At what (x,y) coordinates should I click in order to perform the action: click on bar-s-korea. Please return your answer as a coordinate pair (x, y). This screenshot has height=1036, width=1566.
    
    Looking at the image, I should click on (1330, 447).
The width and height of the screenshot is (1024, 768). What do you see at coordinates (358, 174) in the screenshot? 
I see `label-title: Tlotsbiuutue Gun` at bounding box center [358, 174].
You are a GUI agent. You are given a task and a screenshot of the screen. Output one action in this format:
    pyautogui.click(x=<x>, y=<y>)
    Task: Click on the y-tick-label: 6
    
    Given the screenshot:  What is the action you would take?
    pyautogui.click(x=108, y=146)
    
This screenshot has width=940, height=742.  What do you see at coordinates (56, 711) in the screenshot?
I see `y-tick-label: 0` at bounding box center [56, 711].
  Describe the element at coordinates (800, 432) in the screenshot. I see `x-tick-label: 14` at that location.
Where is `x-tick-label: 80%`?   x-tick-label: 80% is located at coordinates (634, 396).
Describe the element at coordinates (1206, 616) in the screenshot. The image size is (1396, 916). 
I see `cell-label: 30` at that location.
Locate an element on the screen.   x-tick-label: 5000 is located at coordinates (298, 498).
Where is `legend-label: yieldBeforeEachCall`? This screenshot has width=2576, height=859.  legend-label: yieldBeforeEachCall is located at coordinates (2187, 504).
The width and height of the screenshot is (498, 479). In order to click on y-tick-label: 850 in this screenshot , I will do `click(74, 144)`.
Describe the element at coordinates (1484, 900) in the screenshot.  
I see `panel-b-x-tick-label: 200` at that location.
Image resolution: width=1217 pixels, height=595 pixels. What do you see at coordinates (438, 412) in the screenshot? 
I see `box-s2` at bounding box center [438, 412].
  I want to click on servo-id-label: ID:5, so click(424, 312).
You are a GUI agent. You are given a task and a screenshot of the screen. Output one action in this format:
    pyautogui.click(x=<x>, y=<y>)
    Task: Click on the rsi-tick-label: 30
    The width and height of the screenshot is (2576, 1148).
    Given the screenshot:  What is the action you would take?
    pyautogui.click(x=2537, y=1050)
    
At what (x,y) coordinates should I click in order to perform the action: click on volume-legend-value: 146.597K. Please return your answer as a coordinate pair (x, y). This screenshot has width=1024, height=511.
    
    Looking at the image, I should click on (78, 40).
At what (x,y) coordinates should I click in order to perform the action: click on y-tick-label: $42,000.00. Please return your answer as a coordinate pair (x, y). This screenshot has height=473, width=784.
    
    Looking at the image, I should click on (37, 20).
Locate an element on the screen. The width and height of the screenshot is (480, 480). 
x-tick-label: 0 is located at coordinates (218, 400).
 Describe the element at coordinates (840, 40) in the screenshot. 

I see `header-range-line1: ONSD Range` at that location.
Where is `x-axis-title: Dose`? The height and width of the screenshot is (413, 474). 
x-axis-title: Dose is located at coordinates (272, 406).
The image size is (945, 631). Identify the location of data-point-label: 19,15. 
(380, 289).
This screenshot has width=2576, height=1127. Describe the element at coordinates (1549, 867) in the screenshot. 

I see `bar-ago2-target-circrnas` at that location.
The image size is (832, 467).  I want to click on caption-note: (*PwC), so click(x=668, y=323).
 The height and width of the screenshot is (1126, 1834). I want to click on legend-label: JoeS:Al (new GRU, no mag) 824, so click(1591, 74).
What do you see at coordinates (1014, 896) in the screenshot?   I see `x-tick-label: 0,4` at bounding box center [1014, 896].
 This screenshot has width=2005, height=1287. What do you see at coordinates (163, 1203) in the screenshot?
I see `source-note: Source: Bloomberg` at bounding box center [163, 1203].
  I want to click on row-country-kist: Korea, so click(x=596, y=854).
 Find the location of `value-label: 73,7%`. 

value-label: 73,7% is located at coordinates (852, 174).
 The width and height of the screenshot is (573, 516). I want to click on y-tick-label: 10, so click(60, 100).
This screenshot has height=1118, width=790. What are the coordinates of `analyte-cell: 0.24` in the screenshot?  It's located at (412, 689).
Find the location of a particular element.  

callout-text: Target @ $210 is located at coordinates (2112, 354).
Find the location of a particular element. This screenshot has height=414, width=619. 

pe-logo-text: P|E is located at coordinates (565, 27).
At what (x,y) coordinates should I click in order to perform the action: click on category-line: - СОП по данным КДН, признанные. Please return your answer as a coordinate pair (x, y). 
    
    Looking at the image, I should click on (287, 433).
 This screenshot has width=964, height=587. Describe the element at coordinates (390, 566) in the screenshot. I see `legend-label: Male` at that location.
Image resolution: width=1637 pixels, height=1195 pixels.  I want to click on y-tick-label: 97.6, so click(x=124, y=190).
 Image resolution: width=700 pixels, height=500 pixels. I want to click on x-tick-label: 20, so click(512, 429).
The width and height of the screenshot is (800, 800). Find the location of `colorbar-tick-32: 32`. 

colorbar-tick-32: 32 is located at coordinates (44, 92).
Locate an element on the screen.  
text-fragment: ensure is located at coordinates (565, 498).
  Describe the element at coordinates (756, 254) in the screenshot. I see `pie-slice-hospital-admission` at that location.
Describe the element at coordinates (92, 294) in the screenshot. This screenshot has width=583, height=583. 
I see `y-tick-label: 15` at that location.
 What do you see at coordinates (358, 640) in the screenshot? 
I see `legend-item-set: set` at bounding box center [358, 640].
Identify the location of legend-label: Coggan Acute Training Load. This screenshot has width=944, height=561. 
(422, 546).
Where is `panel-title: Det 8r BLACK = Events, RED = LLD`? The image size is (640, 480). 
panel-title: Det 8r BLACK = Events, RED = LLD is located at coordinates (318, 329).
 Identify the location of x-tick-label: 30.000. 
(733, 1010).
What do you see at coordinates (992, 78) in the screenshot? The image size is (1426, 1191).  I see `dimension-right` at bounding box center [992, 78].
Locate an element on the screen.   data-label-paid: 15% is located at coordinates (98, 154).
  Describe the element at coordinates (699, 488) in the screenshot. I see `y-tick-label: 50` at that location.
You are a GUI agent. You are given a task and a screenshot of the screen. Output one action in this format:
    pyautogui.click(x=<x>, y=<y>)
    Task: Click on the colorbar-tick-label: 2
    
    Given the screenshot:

### Task statement
Please extract the lines from the line that contains "Image resolution: width=1637" up to and including the line that contains "colorbar-tick-32: 32 is", copying them exactly.

### Output
Image resolution: width=1637 pixels, height=1195 pixels.  I want to click on y-tick-label: 97.6, so click(x=124, y=190).
 Image resolution: width=700 pixels, height=500 pixels. I want to click on x-tick-label: 20, so click(512, 429).
The width and height of the screenshot is (800, 800). Find the location of `colorbar-tick-32: 32`. 

colorbar-tick-32: 32 is located at coordinates (44, 92).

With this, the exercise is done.